#### [Written exercise A]
Copy the extract on concrete vibration testing from "The compressive strength of the" to "was less affected.", changing "flexural tensile strength" to "bending tensile strength" each time it occurs.
#### [Written exercise B]
In the extract on concrete vibration testing, which Chinese technical specification governed the ultrasonic velocity tests?
#### [Written exercise C]
Pick up the extract on concrete vibration testing after its last sentence and write the passage that follows.

#### [Extract provided]
==================================================

It can also be learnt from Table 7 that mechanical properties of specimens made with different methods show good consistency under a vibration amplitude of 3 mm and a vibration frequency of 6 Hz.

The compressive strength of the HPADC changed little after the vehicle–bridge coupling simulation vibration. It can be recognized that the compressive strength of HPADC is almost not vulnerable to differential disturbance. The main reason is that disturbance can improve the density of HPADC. Therefore, the compressive-strength test results for the HPADC specimens were almost unaffected under these test conditions.

However, the flexural tensile strength was obviously affected by the vehicle–bridge coupling simulation vibration. Among them, the flexural tensile strength was greatly reduced for the specimens with direct vibration disturbance (specimens HPADC-3-6 and HPADC3-3-6), while the flexural tensile strength of the specimens in the static segment (specimens HPADC1-3-6) was less affected.

4.2. Influence on Ultrasonic Velocity

The ultrasonic velocities of the specimens were tested according to Chinese technical specification T/CECS 02-2020 [22], and the test results are shown in Figure 8.

It can be seen from the test results that the ultrasonic velocity of the concrete specimen made with the standard mold is slightly higher than that of the series of specimens cut from the integral plate. The ultrasonic velocity of the upper part of the specimen is higher than that of the lower part of the specimen. It can be considered that the lower part of the concrete was denser when the specimen was disturbed. The tested ultrasonic velocities of the series specimens cut from different positions of the integral plate specimen (NADC1-3-6, NADC2-3-6 and NADC3-3-6) were roughly the same, while those of the specimens cut from the pure disturbance segment (specimen NADC2-3-6) were slightly lower. In other words, different disturbance levels may have effects on the compactness of NADC to some extent, and the differential disturbance may be unfavorable to the internal structure of the specimens from the disturbance segment.

==================================================

#### [Raw data]
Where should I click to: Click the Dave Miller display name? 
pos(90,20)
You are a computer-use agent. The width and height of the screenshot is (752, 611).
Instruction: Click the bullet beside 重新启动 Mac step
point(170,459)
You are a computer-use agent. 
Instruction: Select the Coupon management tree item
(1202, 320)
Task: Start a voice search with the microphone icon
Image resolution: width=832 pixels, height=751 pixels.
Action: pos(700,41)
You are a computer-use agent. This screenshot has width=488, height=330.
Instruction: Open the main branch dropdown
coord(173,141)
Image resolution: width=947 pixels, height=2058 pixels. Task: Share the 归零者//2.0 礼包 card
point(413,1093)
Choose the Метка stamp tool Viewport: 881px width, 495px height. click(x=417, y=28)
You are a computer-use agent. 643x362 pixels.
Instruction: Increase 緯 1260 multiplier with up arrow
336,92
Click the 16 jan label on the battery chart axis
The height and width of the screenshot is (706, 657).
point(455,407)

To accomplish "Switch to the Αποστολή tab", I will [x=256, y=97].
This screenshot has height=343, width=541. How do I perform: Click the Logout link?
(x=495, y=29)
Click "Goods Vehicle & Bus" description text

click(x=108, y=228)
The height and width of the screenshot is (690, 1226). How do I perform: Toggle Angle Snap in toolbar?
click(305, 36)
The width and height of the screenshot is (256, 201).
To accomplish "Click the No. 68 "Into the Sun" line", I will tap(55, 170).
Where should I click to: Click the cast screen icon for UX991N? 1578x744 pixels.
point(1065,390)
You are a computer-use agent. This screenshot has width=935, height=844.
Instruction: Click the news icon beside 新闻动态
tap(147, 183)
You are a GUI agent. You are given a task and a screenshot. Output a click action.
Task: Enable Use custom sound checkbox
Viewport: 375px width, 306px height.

==================================================

#### [Written answer A]
The compressive strength of the HPADC changed little after the vehicle–bridge coupling simulation vibration. It can be recognized that the compressive strength of HPADC is almost not vulnerable to differential disturbance. The main reason is that disturbance can improve the density of HPADC. Therefore, the compressive-strength test results for the HPADC specimens were almost unaffected under these test conditions.

However, the bending tensile strength was obviously affected by the vehicle–bridge coupling simulation vibration. Among them, the bending tensile strength was greatly reduced for the specimens with direct vibration disturbance (specimens HPADC-3-6 and HPADC3-3-6), while the bending tensile strength of the specimens in the static segment (specimens HPADC1-3-6) was less affected.

#### [Written answer B]
T/CECS 02-2020

#### [Written answer C]
Ultrasonic technology was also applied for the compactness test of the HPADC-series specimens, and the test results are shown in Figure 9.

It can be concluded from Figure 9 that the vehicle–bridge coupling simulation vibration had little effect on the ultrasonic velocities of the HPADC specimens, which were different from those of the NADC specimens. This is mainly due to the fact that HPADC is a special kind of ultra-high-performance concrete with low porosity and high compactness, and differential disturbance cannot change the compactness of HPADC significantly.

4.3. Influence on Shrinkage Properties

The shrinkage properties of the NADC-0-0 and NADC-3-6 series specimens were tested according to Chinese standard GB/T 50082-2009 [23]. The test results are compared in Figure 10. In comparing the shrinkage test results of the NADC specimens in the normal static state and under disturbance conditions, it can be seen that the vehicle–bridge coupling vibration had little effect on the shrinkage of the NADC under the vibration condition of 3 mm–6 Hz.

Shrinkage tests were conducted on the HPADC-0-0 and HPADC-3-6 series specimens. The test results are shown in Figure 11.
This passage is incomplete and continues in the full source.